> **Petunjuk tugas**: Mohon tuliskan ulang seluruh kutipan halaman di bawah ini tanpa mengubah satu kata pun.

> **Kutipan halaman**:

Oleh : Daeng Supriyanto
Negara Indonesia adalah Negara yang berdasarkan atas hukum (rechtsstaat), tidak berdasarkan atas kekuasaan belaka (machtsstaat). Indonesia menerima hukum sebagai ideologi untuk menciptakan ketertiban, keamanan, keadilan serta kesejahteraan bagi warga negaranya. Konsekuensi dari itu semua adalah bahwa hukum mengikat setiap tindakan yang dilakukan oleh warga negara Indonesia.
Menurut hukum acara pidana untuk membuktikan bersalah tidaknya seorang terdakwa haruslah melalui pemeriksaan di depan sidang pengadilan. Selanjutnya untuk membuktikan benar tidaknya terdakwa melakukan perbuatan yang didakwakan diperlukan adanya suatu pembuktian.
Dalam kasus dugaan tindak pidana korupsi pembelian gas bumi oleh BUMD Perusahaan Daerah Pertambangan dan Energi atau PDPDE Sumsel 2010-2019 di Pengadilan Negeri Palembang, yang dimulai pada Kamis 3 Februari 2022.

(Butir tersimpan)
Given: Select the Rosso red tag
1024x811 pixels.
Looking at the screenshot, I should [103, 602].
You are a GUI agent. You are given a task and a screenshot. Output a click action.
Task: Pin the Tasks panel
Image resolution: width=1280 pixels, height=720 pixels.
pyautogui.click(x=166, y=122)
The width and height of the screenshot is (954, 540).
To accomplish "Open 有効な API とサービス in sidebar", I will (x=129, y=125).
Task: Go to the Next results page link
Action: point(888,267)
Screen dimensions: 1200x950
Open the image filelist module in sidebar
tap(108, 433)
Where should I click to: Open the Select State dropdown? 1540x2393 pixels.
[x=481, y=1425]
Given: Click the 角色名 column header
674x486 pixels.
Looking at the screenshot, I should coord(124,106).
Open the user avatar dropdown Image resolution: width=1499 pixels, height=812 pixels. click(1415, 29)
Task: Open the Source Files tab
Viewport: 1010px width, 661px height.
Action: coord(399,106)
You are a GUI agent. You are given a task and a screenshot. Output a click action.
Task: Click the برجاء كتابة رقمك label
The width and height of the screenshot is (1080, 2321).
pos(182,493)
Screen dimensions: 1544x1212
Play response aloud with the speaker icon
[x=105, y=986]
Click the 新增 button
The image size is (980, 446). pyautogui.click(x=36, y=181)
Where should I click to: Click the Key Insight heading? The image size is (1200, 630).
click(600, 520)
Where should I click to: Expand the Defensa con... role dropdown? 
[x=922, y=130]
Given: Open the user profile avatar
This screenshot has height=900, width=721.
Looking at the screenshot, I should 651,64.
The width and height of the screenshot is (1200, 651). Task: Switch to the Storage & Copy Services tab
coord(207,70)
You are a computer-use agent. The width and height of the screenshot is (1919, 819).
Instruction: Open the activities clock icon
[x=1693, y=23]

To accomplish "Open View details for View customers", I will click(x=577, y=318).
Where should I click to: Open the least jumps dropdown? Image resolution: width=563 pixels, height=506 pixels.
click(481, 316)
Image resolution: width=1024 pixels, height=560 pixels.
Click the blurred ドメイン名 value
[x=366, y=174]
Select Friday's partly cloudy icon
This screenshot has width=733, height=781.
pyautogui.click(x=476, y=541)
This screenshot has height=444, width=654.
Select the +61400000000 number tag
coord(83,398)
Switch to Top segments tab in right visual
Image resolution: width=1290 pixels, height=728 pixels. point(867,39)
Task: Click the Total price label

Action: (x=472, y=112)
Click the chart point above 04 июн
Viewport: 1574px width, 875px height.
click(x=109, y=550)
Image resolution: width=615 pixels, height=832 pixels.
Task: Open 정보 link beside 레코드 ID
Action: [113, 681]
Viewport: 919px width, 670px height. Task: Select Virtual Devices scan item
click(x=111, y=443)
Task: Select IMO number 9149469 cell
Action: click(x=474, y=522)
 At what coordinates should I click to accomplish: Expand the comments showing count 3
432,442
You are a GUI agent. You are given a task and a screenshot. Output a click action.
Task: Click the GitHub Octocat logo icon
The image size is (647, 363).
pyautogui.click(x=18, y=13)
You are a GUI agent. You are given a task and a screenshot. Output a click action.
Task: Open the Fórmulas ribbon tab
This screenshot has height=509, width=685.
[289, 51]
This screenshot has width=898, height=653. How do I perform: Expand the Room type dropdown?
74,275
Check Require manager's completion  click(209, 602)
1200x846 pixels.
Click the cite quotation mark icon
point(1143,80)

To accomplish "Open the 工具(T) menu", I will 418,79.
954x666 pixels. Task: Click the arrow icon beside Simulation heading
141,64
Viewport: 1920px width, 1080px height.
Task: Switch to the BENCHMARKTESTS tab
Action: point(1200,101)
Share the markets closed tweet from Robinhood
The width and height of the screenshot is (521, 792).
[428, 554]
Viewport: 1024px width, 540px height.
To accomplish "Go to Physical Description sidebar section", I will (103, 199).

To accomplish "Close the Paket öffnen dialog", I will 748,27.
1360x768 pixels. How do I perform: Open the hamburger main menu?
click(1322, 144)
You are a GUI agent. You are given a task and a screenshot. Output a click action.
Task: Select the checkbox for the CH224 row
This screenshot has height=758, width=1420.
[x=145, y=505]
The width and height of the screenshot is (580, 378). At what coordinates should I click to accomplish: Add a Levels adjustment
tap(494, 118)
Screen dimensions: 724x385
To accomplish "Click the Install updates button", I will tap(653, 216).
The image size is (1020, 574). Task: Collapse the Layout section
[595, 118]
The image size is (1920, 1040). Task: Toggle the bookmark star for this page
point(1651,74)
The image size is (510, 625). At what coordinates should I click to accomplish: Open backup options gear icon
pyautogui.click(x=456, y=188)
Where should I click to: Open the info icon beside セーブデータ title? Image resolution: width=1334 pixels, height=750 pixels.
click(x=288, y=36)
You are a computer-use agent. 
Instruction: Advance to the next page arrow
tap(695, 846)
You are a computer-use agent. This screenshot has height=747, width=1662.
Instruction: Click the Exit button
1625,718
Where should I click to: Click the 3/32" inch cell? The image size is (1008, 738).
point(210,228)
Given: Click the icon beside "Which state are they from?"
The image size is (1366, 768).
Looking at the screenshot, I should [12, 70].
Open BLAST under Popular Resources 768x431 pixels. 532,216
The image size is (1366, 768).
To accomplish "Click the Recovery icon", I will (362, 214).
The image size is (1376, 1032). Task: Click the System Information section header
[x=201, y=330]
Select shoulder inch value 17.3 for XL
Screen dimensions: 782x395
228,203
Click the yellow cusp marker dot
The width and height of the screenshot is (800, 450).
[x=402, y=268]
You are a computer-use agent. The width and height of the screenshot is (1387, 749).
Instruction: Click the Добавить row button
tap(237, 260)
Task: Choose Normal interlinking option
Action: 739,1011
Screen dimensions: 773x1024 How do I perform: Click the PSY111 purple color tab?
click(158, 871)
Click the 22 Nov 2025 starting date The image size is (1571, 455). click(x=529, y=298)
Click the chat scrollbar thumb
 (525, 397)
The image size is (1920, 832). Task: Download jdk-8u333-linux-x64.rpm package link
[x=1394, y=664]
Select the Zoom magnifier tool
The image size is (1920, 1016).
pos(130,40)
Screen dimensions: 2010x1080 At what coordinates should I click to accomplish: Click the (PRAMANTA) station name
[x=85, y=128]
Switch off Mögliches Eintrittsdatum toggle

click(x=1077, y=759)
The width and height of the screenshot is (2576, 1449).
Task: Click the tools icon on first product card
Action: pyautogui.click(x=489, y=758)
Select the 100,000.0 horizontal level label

> **Jawaban**:
Oleh : Daeng Supriyanto
Negara Indonesia adalah Negara yang berdasarkan atas hukum (rechtsstaat), tidak berdasarkan atas kekuasaan belaka (machtsstaat). Indonesia menerima hukum sebagai ideologi untuk menciptakan ketertiban, keamanan, keadilan serta kesejahteraan bagi warga negaranya. Konsekuensi dari itu semua adalah bahwa hukum mengikat setiap tindakan yang dilakukan oleh warga negara Indonesia.
Menurut hukum acara pidana untuk membuktikan bersalah tidaknya seorang terdakwa haruslah melalui pemeriksaan di depan sidang pengadilan. Selanjutnya untuk membuktikan benar tidaknya terdakwa melakukan perbuatan yang didakwakan diperlukan adanya suatu pembuktian.
Dalam kasus dugaan tindak pidana korupsi pembelian gas bumi oleh BUMD Perusahaan Daerah Pertambangan dan Energi atau PDPDE Sumsel 2010-2019 di Pengadilan Negeri Palembang, yang dimulai pada Kamis 3 Februari 2022.